If there is a community or service-learning project that you have had success with, please share your results. Imagine the possibilities that can result from the small gestures of kindness fostered through the opportunities while participating in the Arts. This addition to curriculum can enhance any program and create a shared sense of community within your classroom.

Sunday, November 20, 2011

In Gratitude: Who Are You Thankful For?

One of my favorite moments at the 2011 MAEA Conference was the Awards Ceremony acceptance speech given by Barbara Rensenhouse. Barbara received the MAEA Distinguished Service Award. She has been a mentor for innumerable art teachers over her many years at Western Michigan University. Retired in 1991, she is well up in age but her words were sharp and on the mark as she urged us to affirm others for their work in the field. As we were honoring her, she was urging us to honor others.

This week I came across an article in the September issue of Art Education (the NAEA Journal) by Elizabeth Delacruz. She too, was giving an acceptance speech for an award, receiving the 2011 Ziegfeld award. In this speech, she lays out four frameworks to guide our thinking as art educators. What resonated with me was her idea that we should “take on an entrepreneurial disposition, referring to both an outlook and a cluster of behaviors. This ability:
    • to understand particular needs in particular contexts
    • to discern meaningful patterns
    • to think big
    • to innovate
    • to envision something new and useful
    • to conceptualize, design, and carry forward concrete plans of action with specific intended outcomes.
These are the skills and dispositions we hope to foster in our students.” These are 21st Century Skills.

Also recognized at the 2011 Conference was Kim Cairy, outgoing MAEA president, who was honored as the MAEA Middle Level and overall Art Educator of the Year. In her tenure as President, Kim embodied these dispositions. She is an exceptional leader. I have been so impressed with her. She is a parent, a teacher and a leader. She moves easily from one role to the other. When she first came into office I still remember receiving a card that she had hand-made urging us to think outside of the box. She is a big thinker and an innovator, yet humble and personally attentive to others’ needs. Thank you, Kim, for giving so much of yourself to the organization.

Who has influenced you in your art teaching and thinking? A mentor teacher or college professor? Someone you’ve never met but whose books or blogs you avidly read? Who do you want to thank?

During this season of Thanksgiving, please take the time to comment below and honor those who have helped shape you as an artist/educator, thanking them for their influence and help.

Wednesday, November 16, 2011

2011 MAEA Conference Recap and Reflection

It has been a few days since the 2011 MAEA Conference has ended and I, like many others, still have loads of papers, products, and ideas to sort out as a result.

It was an exciting time to meet teachers, artists, and share ideas to help better serve the students of Michigan. As a result of this multiple day endeavor, I was able to meet new people and learn all kinds of tips and techniques that will help enhance the way I deliver instruction to my students.
++++++
PROBLEM SET:
1/ In the records, begin at the line that has "Where should I" and stop after the line that has "pyautogui.click(x=1251, y=91)". Switch "refried beans" to "black beans" in those lines, change nothing else, and leave the pictures out.
2/ Can you resume the art education blog text about the 2011 MAEA Conference, starting right after its final sentence?
The art education blog text and the records come from unrelated sources.

DATA FOR THIS EXERCISE:
++++++
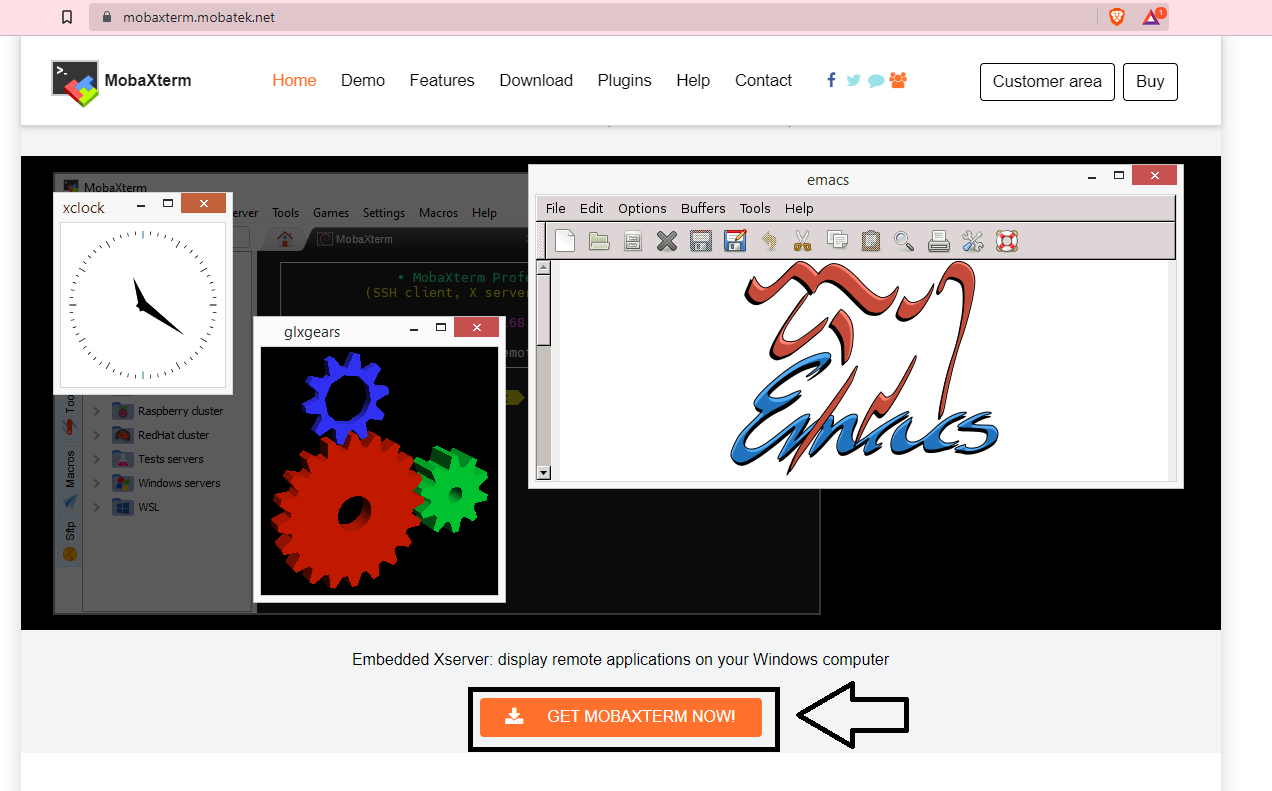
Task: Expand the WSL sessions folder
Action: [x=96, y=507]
++++++
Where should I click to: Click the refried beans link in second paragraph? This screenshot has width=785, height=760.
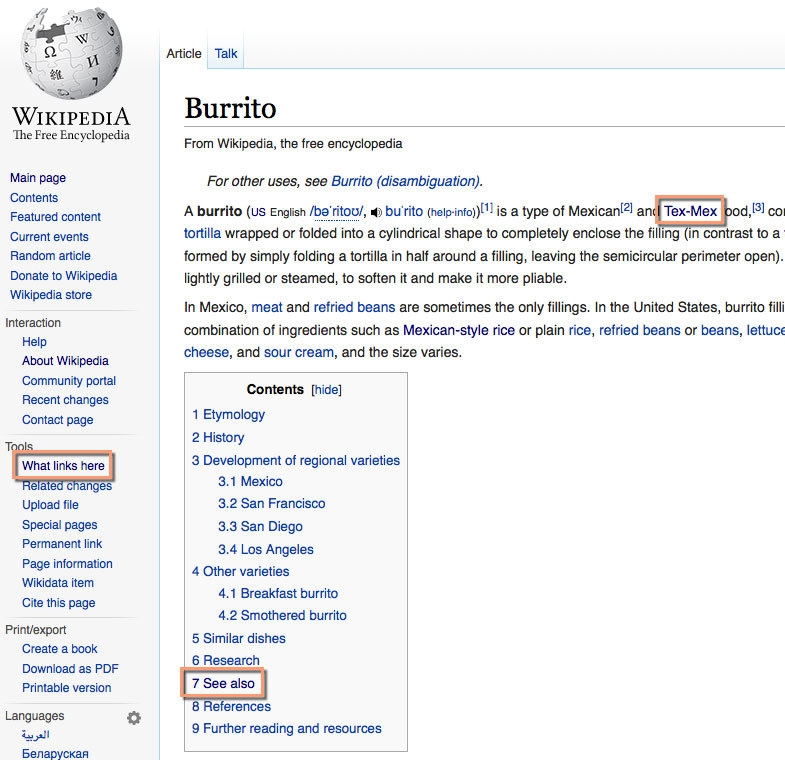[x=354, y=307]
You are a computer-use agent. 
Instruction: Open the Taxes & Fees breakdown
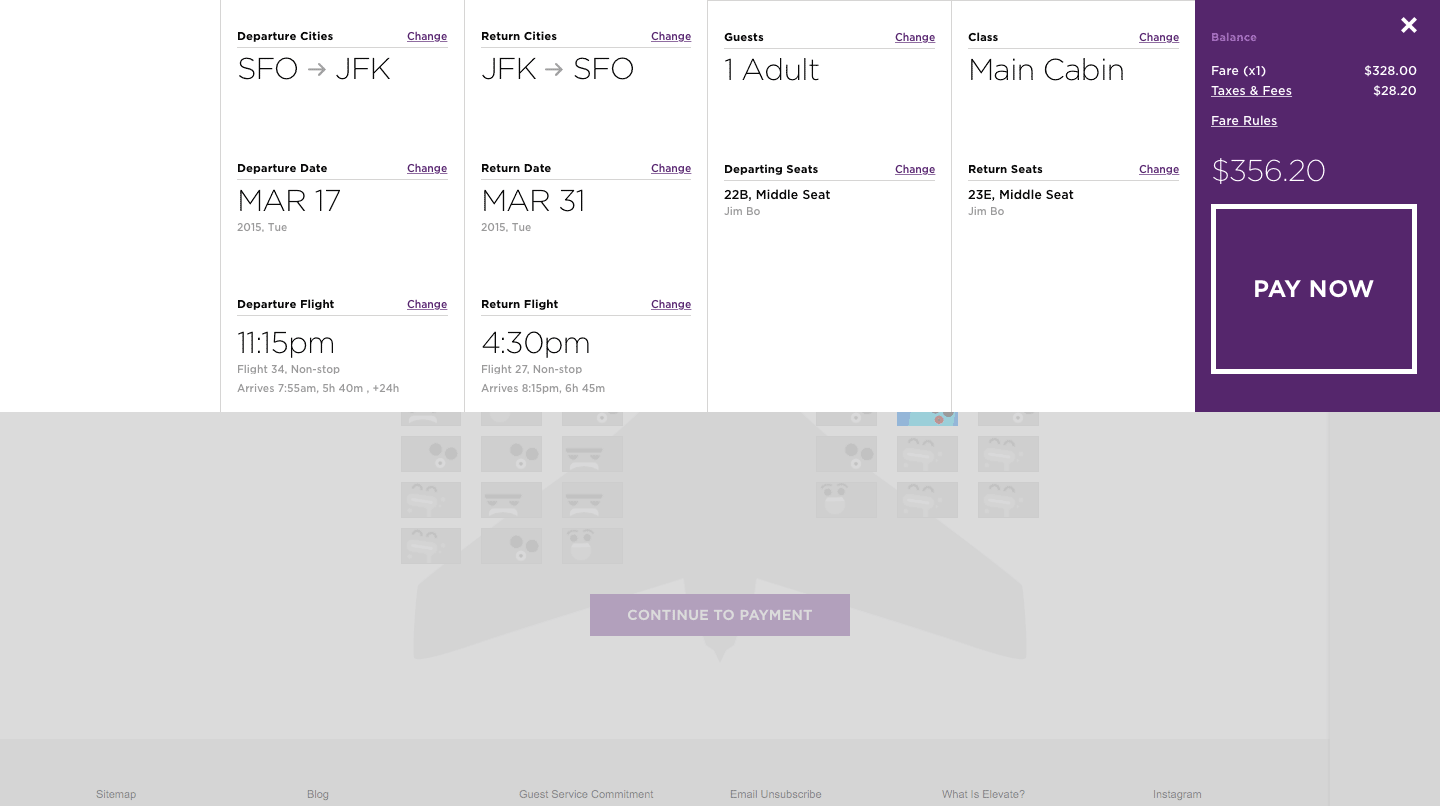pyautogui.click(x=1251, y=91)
++++++
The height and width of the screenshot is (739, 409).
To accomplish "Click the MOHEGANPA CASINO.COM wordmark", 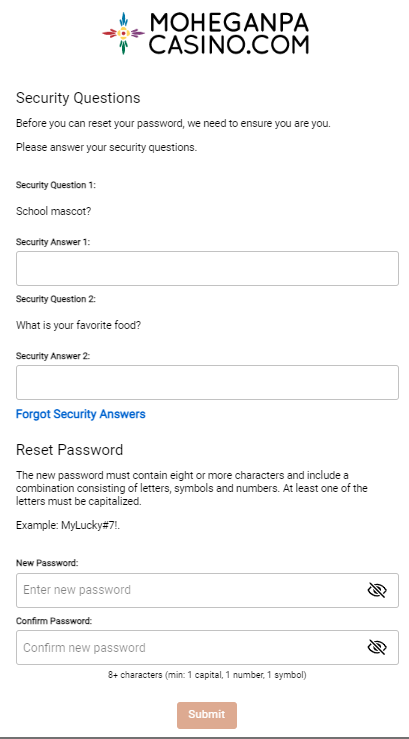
++++++
REPLIES:
1/
Where should I click to: Click the black beans link in second paragraph? This screenshot has width=785, height=760.
[x=354, y=307]
You are a computer-use agent. 
Instruction: Open the Taxes & Fees breakdown
pyautogui.click(x=1251, y=91)

2/
One topic that has come up in our facebook group as a result of the conference is the cost. In times where many districts are downsizing budgets, it can be very difficult to find funding to allow for experiences like this to occur. The reason I was able to attend this year was through the MEEMIC professional development grant. I was thrilled to use that grant to attend this conference and also present on various grant opportunities available to help bring additional experiences to our students.

Some of the noteworthy workshops include the following: 
  • Presentation by Professor Guey-Meei Yang about the work being done at Eastern Michigan University with their Art History and Art Education Departments collaborating effort resulting in a Wiki we can all contribute to and use
  • Book-sigining and workshop led by James Warhola about his children's book "Uncle Andy's Cats"
  • Performance by book Artist Susan Share
  • Presentation by Kristyn DeMint about how to use Skype to interview artists in the classroom like she did with James Rizzi
  • Collaborative lesson plan share by CSI (College of Secondary Instructors) whose ideas can be seen on our Flickr page.You can also join and upload your pics to the group.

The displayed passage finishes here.